Overview
Unit 42 researchers Yahav Festinger and Chen Doytshman have published a landmark study demonstrating that LLM-powered multi-agent systems can autonomously execute end-to-end offensive operations against cloud infrastructure. Their proof-of-concept system, dubbed Zealot, successfully attacked a sandboxed, misconfigured Google Cloud Platform (GCP) environment — confirming that autonomous AI offensive capability has moved from theoretical to empirical.

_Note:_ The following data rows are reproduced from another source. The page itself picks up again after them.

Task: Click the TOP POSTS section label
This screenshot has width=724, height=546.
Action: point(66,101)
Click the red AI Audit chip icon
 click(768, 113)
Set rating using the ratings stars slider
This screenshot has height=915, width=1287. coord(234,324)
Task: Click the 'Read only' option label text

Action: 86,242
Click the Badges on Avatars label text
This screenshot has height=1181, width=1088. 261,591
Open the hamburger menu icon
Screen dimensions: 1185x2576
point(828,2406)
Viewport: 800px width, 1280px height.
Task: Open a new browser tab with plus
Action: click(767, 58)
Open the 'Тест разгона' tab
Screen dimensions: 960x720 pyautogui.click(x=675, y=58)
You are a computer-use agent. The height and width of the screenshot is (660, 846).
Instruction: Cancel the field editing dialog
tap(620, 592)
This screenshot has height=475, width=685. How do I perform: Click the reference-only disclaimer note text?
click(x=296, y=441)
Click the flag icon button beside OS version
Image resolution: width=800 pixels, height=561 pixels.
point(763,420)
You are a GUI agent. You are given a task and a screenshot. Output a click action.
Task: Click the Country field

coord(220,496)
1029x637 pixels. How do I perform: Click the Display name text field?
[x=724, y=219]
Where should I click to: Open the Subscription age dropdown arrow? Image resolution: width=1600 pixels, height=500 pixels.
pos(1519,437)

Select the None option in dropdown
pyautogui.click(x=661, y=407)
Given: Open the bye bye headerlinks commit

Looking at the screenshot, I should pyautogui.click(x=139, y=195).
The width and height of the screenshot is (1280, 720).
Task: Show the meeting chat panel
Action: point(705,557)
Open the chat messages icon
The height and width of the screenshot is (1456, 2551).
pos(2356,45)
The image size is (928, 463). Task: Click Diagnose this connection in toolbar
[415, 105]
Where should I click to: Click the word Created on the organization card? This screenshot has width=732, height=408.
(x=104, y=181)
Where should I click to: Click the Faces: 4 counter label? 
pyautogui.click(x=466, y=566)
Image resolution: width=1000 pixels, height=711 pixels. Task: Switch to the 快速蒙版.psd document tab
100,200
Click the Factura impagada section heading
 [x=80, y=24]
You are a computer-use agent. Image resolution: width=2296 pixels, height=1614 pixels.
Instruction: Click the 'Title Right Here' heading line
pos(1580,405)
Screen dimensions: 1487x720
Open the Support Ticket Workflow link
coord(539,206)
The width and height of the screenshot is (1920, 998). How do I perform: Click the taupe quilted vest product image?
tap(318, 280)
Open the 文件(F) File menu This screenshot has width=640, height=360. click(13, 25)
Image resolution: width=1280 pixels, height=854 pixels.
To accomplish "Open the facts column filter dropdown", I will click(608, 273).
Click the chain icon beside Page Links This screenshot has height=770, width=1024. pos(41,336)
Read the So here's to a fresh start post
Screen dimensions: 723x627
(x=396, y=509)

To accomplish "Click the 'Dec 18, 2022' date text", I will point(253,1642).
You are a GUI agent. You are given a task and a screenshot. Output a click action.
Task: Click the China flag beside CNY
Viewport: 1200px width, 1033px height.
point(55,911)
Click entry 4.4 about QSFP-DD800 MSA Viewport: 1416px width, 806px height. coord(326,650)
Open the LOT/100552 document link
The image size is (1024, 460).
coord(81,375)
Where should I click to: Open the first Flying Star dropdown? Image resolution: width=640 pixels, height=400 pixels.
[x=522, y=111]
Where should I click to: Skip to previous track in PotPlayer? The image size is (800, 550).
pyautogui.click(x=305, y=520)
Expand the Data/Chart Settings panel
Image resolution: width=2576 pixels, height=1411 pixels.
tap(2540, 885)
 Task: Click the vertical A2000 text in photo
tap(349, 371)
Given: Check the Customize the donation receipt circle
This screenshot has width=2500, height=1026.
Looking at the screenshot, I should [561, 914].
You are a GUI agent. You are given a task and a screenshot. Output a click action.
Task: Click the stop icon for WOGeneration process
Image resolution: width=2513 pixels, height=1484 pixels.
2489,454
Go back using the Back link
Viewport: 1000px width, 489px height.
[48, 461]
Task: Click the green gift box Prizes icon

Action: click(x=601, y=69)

This research arrives on the heels of Anthropic’s November 2025 disclosure of a state-sponsored espionage campaign in which AI performed 80–90% of operations autonomously. Unit 42’s work answers the natural follow-on question: how capable are these systems, really, against real infrastructure?
Technical Analysis
Zealot employs a supervisor agent model coordinating three specialist sub-agents:
- Infrastructure Agent — handles network and compute reconnaissance
- Application Security Agent — targets application-layer vulnerabilities
- Cloud Security Agent — focuses on IAM misconfigurations, service account abuse, and cloud-native attack surfaces
Agents share attack state and transfer context throughout the operation, enabling multi-stage exploitation chains. Crucially, the system does not rely on novel zero-days — instead, it acts as a force multiplier for well-known misconfigurations, executing attacks at machine speed and scale that no human red team could match.
The attack chain against the GCP sandbox included automated discovery of misconfigured IAM roles, privilege escalation via overly permissive service accounts, and data exfiltration — all executed with minimal human intervention.
Framework Mapping
| Framework | Technique | Rationale |
|---|---|---|
| ATLAS AML.T0047 | ML-Enabled Product or Service | LLMs used as the core offensive engine |
| ATLAS AML.T0051 | LLM Prompt Injection | Agent orchestration surfaces prompt manipulation risks |
| ATLAS AML.T0057 | LLM Data Leakage | Exfiltrated cloud secrets and credentials surface as LLM outputs |
| OWASP LLM08 | Excessive Agency | Agents autonomously take destructive/offensive actions without sufficient guardrails |
| OWASP LLM02 | Insecure Output Handling | Agent outputs directly drive tool calls and shell commands |
Impact Assessment
The implications are severe for cloud operators. Zealot demonstrates that:
- Existing misconfigurations are sufficient — attackers no longer need sophisticated zero-days when AI can rapidly enumerate and chain known weaknesses.
- Speed is a decisive advantage — machine-speed enumeration and exploitation outpaces traditional detection and response timelines.
- Nation-state and cybercriminal actors can realistically deploy equivalent or superior systems against production environments today.
Organizations with unreviewed cloud IAM configurations, legacy service accounts, or immature cloud detection capabilities are at the highest risk.
Mitigation & Recommendations
- Immediately audit cloud IAM roles — remove wildcard permissions, enforce least-privilege service accounts, and rotate credentials.
- Enable advanced cloud threat detection — deploy CSPM and CIEM tooling capable of flagging anomalous API enumeration patterns consistent with automated reconnaissance.
- Red-team with agentic tooling — traditional pen tests may not surface the attack paths AI agents exploit; update assessments to include agentic offensive simulation.
- Update incident response playbooks — include detection signatures for multi-agent attack patterns (rapid sequential API calls, unusual lateral movement across services).
- Engage an AI Security Assessment — evaluate whether internal AI tooling or pipelines could be co-opted as a launchpad for similar agentic attacks.